Maggie and Carolyn looked at each other, they had no idea what was happening to their friend/ex-boyfriend. After his mother died, just a few years ago he had gone into a deep depression that pushed him to drinking which was one of the reasons Carolyn broke off their relationship.

The break up and his mother's death were only the catalyst of Justin's slow decline into hurt and sadness but this whole situation about India was now putting him on the brink of madness. His friends were deeply concerned he'd fall back into his lush ways; attempting to conceal what was really going on. Were they actually watching his break-down in real time?

It was no use, Maggie was already on the phone with the Sheriff's office who had patched in a call to the Sheriff's car. He was on the way to pick up his son. The Sheriff, a widower since 1964 after the untimely death of his wife Rebecca, had buried himself in his work by taking on much more duties at the station that he really needed to. The death of his wife, breaking his soul, and also putting a rift in his relationship with this son.

"Your dad is on the way hon. He's going to take you home and you'll rest and you'll be better tomorrow." Maggie said, crouching down to Justin's level now that he was sitting at the table again, his breathing shallow, his face red and sweaty. He was truly terrified of what he saw happen in his car.

Justin could not put together how someone could be seated in the seat next to him one minute then vanish the next. He could not put together in his head how the woman he almost hit on the road outside of Collinwood could have been a figment of his imagination. No one remembered her, no one, but he saw her. He helped her to his car, and felt her body in his hands. He knew she was real He new it with all his heart and soul and somehow, someway, she was gone. But he remembered her. She had to be real.

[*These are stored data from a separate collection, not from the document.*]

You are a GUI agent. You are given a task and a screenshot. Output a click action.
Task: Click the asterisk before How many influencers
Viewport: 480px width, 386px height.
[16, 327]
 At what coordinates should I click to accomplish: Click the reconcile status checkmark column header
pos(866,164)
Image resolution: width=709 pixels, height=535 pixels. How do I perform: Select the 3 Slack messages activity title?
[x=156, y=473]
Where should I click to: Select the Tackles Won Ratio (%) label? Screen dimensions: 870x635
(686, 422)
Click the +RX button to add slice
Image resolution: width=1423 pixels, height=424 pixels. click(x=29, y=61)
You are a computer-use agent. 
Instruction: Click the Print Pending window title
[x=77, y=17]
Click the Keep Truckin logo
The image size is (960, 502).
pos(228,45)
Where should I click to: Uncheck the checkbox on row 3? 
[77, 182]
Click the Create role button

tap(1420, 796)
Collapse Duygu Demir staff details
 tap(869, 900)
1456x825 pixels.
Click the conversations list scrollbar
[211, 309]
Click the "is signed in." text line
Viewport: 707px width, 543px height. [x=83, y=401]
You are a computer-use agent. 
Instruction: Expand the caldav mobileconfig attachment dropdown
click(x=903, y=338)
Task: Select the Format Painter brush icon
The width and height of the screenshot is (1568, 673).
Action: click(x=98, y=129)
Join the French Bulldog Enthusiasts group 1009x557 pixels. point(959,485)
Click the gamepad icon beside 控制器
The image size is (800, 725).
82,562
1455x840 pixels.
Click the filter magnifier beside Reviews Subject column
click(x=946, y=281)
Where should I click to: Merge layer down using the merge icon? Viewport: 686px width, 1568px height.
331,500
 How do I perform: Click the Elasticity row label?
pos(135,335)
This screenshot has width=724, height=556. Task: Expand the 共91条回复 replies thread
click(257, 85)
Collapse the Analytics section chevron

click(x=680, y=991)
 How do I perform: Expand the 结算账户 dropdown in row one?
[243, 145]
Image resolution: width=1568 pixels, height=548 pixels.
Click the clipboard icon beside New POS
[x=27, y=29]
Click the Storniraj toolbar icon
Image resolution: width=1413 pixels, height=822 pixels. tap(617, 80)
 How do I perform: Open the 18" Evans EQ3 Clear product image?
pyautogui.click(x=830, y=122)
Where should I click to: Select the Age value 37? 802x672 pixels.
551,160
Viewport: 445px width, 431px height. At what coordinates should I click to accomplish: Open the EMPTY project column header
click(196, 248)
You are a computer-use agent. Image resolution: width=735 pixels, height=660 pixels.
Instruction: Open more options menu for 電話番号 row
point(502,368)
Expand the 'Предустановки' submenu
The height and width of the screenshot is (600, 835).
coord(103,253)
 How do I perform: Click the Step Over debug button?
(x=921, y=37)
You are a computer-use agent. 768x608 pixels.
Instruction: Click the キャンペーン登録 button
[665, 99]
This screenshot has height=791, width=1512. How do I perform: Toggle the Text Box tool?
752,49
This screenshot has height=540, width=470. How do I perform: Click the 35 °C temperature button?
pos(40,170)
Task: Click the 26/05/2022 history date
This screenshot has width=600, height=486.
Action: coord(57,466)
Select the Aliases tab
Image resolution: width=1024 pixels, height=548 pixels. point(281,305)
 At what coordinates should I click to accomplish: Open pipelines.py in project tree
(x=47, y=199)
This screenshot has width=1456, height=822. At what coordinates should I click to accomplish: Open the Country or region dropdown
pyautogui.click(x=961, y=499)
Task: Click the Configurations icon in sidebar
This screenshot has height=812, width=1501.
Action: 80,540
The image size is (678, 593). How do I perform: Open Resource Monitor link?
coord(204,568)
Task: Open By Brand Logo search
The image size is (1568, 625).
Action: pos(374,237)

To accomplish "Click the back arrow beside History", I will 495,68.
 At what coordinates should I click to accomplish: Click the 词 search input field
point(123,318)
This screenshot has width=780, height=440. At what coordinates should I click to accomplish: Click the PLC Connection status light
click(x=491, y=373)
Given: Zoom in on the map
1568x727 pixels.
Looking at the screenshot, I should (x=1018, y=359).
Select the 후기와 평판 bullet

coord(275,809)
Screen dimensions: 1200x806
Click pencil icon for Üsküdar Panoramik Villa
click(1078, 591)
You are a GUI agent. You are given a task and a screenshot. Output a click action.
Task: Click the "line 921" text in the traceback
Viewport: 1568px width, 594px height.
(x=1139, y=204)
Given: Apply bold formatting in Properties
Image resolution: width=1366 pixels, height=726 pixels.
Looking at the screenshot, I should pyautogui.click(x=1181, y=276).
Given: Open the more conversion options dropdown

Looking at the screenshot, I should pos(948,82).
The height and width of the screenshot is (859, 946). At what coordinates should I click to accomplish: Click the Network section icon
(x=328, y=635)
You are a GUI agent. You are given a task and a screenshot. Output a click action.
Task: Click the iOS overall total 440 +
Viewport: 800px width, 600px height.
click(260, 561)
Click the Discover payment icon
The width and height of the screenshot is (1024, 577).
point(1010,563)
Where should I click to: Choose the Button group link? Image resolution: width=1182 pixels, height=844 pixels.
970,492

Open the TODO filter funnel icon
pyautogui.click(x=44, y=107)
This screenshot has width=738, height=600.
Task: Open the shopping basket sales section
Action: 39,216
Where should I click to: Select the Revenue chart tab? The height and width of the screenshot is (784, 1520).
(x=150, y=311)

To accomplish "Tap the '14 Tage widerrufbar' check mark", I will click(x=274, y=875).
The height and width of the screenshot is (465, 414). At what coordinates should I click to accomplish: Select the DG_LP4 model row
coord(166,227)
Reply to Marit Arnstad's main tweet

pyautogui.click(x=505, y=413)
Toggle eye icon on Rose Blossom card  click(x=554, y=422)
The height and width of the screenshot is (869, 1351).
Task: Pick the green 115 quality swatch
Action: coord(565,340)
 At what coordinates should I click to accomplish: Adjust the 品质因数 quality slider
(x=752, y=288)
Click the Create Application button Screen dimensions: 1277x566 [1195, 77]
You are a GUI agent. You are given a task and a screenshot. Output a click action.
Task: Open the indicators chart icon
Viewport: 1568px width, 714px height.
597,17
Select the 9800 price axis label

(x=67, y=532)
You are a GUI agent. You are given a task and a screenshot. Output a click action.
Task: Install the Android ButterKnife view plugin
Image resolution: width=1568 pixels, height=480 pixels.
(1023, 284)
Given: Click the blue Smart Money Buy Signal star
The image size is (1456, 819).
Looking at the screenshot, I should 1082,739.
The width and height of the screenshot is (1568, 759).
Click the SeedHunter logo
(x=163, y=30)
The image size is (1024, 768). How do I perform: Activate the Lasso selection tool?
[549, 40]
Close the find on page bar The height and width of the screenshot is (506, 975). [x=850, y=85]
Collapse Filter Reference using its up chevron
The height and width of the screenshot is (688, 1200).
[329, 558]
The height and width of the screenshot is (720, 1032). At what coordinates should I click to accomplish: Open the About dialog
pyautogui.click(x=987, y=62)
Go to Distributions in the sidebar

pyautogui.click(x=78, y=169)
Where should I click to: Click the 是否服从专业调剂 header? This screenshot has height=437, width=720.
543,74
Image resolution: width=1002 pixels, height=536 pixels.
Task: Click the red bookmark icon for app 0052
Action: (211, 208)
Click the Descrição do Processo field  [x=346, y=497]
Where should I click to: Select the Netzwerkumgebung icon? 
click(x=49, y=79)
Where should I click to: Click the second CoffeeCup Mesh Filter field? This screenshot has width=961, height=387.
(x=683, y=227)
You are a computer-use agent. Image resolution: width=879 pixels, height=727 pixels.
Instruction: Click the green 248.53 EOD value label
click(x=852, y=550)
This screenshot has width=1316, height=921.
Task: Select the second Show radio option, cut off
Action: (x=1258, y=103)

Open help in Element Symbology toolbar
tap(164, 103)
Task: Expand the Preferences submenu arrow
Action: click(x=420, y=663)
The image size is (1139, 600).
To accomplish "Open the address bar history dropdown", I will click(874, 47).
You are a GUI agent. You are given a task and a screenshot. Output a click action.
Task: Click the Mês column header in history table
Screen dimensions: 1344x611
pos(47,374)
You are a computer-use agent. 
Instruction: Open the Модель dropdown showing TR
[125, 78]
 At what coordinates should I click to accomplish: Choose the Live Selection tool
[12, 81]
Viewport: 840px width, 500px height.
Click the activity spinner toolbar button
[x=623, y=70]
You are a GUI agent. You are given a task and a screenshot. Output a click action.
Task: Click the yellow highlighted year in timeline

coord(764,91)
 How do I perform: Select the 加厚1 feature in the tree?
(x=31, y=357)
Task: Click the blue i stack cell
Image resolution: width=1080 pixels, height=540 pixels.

As Just sat quietly in the room of the closed Cafe, his father, Sheriff George Patterson came and and helped him to his squad car. He was sad at seeing his son in such a state, but also confused because he could see that Justin had not been drinking. Of all his years on the force, he knew what a drunk person looked like, he knew how a drunk person behaved. Justin was not drunk. Which made the Sheriff worry even more---was his son going mad?


****

Alone in a room meant for someone else, India stood in front of a standing mirror but the face staring back was Victoria Winters', not her own. There was something about Vicky's face that reminder India of her own, she could see their matching skin tones, their dark locks of hair and hazel/green eyes. She could see the similarities and perhaps this is why Barnabas chose her to return to 1966 and merge with Vicky--but with all things involving Barnabas Collins this was surely only one piece of a larger much more diabolical puzzle.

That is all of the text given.